ROBBIE BASHO - ARCHIVES
About Robbie Basho's style and musical philosophy:
Trying to describe the music of Robbie Basho with tabulature and tunings is only half of the truth. The main thing is the vision to find the essence of cultures and places: the hue of nature's colors to paint with guitar and voice. Robbie's early compositions were often rough-hewn, long-winding gems full of expression and romantic visions and rooted in the new folk scene of the late 50s/ early 60s (Washington, Berkeley...).(He talked about creating "Zen-Buddhist-Cowboysongs"....) Along with his studies of flamenco techniques, blues, classical music, bluegrass, Oriental, American Indian and Hindu textures (the entire universe is potential), and his experiments to find alternative tunings to express a wide range of emotions and colors, he became one of the pioneers, besides John Fahey, of the contemporary steel-string guitar and the most important forerunner of the later New Age movement. However, Robbie's music expresses more than contemplative beauty -it is dramatic art. With his simple philosophy "soul first -technique later", Robbie developed his own musical universe to marry the spirit and rhythms of Eastern philosophies with Western folk and classical approaches. His style was a study of various different playing techniques with very complex right-hand picking patterns (using the fingernails) and a great left-hand freedom, often working very linear up the neck.In his later years he claimed to use about 30 seperate tunings and various picking-styles. But his overriding interest was not to play a technical contest or sound exotic, but to broaden the dimensions of what we know as our own.

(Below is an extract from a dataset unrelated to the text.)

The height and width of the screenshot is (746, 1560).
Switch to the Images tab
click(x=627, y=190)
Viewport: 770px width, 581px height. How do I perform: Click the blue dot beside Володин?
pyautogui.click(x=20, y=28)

Robbie Basho's Esoteric Doctrine of Color & Mood for 12&6 string guitar
(published in the album notes of the first "The Seal of the Blue Lotus" issue)
basic chord chart
modal tunings chart
Some Robbie Basho guitar tunings (more soon):
(Robbie played many variations of the open C tuning. Note, that he tuned his 12string guitar between 3 and 6 half steps lower
(on his earlier records mostly 4-6, later-Windham Hill- 3-4) because of the use of medium strings and how the guitars and strings
"worked" best for the tunings. Every guitar works different for a tuning; little bit lower or higher...
He always tried to find the best pitch for a good sound of a tuning.)
Some handwritten tablatures, from Maurizio Angeletti's beautiful book "American Guitar" and from "The Awakener Magazine" are here...
Today Robbie Basho ist often seen just as a 12 string guitar player, but most of his recorded work is played on a 6 string, an old Weymann, made in the late '20s in Philadelphia.